Les candidats au poste de secrétaire général de l’Organisation des nations unies (Onu) ont débattu, ce jeudi, au siège des Nations unies. Un évènement organisé par le Bureau du Président de l'Assemblée générale, durant lequel Macky Sall s’est exprimé sur plusieurs questions importantes.
L’ancien président de la République du Sénégal a promis, si jamais il est élu, d’assurer de façon équitable son rôle de facilitateur et d’alerteur précoce, notamment en travaillant dans la diplomatie préventive. Macky Sall veut être un facilitateur qui puisse, avec toute l'autorité requise, parler aux principaux belligérants, surtout lorsqu'il s'agit des membres permanents du Conseil de sécurité.
«C'est là où le travail est le plus difficile, mais je crois que l'impartialité du secrétaire général, sa responsabilité de conduire l'organisation avec la confiance des états membres, doit l'amener à être ce bâtisseur constant de ponts entre les pays et de création de confiance qui nous permet d'assumer notre rôle historique. Parce que les leaders de nos pays ne doivent pas détruire l'organisation», a indiqué Macky Sall.

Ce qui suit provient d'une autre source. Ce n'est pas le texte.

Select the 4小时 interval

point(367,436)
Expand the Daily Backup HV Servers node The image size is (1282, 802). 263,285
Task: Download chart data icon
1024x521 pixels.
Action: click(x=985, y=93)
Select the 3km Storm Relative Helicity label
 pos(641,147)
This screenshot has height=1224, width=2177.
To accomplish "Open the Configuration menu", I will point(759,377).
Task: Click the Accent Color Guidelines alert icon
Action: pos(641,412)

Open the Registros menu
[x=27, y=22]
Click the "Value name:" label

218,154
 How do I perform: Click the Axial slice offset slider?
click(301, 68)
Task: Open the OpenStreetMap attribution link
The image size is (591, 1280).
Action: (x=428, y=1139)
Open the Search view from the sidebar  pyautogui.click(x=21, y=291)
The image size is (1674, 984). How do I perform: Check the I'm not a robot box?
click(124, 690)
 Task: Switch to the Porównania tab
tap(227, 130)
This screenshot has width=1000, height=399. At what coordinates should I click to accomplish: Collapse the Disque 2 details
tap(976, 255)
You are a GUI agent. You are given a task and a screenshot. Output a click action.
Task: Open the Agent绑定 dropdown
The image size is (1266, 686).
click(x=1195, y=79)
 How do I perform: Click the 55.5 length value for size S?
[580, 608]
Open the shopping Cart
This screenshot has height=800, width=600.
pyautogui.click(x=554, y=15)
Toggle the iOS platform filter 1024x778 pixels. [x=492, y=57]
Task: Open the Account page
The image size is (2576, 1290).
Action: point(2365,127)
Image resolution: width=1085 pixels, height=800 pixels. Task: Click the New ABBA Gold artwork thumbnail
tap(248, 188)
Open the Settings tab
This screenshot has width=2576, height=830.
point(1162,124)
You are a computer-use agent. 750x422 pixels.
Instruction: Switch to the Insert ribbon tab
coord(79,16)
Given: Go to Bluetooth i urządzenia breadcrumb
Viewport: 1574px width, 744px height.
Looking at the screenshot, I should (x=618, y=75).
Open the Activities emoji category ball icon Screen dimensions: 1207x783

L’ancien Président sénégalais a donc invité la génération actuelle de dirigeants à travailler main dans la main et dans la confiance, pour que le monde soit meilleur et que la paix soit la plus partagée possible. Pour davantage donner la preuve de sa posture de facilitateur impartial, Macky Sall a partagé son vécu personnel à ce sujet.
« J'ai été président du Sénégal pendant 12 ans et j'ai dirigé l'Union africaine. Je me rappelle qu'après le déclenchement de la guerre en Ukraine, j'ai été amené à devoir aller rencontrer le président Poutine», raconte-t-il. Macky Sall rappelle que beaucoup n'étaient pas d'accord sur cette initiative puisque c'était un moment où il y avait énormément de tensions.
«Mais, puisque je représentais un continent qui vivait les conséquences du blocage du port d'Odessa, avec l'absence de facilités de commerce sur les engrais pour les pays africains, il fallait donc, malgré ces tensions, aller à Sotchi et à Kiev. Donc il faut que le contact soit en permanence établi, quelles que soient les tensions. Et c'est ça le rôle impartial que le secrétaire général doit jouer pour rétablir la confiance entre les membres», indique Macky Sall.